[Start of Attachment]

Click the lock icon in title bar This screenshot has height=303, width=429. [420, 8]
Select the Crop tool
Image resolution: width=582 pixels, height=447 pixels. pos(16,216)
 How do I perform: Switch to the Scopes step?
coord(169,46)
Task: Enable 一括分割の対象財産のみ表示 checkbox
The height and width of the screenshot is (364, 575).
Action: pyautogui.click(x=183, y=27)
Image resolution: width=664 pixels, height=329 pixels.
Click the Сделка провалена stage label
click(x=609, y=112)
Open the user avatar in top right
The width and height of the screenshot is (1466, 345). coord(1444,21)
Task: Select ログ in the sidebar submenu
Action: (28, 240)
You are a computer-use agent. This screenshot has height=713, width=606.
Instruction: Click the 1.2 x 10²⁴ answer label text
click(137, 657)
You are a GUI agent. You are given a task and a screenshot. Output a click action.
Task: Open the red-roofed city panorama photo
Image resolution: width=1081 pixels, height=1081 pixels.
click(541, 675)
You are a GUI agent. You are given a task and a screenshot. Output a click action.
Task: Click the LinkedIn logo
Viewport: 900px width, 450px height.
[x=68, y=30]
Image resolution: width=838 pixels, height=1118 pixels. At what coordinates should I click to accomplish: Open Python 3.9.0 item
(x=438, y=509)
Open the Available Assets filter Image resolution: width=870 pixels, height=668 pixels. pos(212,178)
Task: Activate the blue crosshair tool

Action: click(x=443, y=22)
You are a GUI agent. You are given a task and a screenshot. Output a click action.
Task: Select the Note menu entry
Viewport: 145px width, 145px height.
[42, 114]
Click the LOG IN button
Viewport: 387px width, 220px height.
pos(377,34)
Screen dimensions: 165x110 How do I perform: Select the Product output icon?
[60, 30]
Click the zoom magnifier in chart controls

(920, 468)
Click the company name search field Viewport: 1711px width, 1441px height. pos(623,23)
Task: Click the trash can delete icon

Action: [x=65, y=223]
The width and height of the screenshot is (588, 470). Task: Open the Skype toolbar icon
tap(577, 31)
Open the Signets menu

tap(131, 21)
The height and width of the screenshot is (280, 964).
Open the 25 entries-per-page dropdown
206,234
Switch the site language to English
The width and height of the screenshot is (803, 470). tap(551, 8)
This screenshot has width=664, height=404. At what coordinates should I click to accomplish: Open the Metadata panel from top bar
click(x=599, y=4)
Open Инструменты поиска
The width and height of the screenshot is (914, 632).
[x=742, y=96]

[End of Attachment]

(Exercise requirements) Up to the line containing "Viewport: 387px width, 220px height.", skip everything; from that line through the last line above, return each line exactly.

(Task result)
Viewport: 387px width, 220px height.
pos(377,34)
Screen dimensions: 165x110 How do I perform: Select the Product output icon?
[60, 30]
Click the zoom magnifier in chart controls

(920, 468)
Click the company name search field Viewport: 1711px width, 1441px height. pos(623,23)
Task: Click the trash can delete icon

Action: [x=65, y=223]
The width and height of the screenshot is (588, 470). Task: Open the Skype toolbar icon
tap(577, 31)
Open the Signets menu

tap(131, 21)
The height and width of the screenshot is (280, 964).
Open the 25 entries-per-page dropdown
206,234
Switch the site language to English
The width and height of the screenshot is (803, 470). tap(551, 8)
This screenshot has width=664, height=404. At what coordinates should I click to accomplish: Open the Metadata panel from top bar
click(x=599, y=4)
Open Инструменты поиска
The width and height of the screenshot is (914, 632).
[x=742, y=96]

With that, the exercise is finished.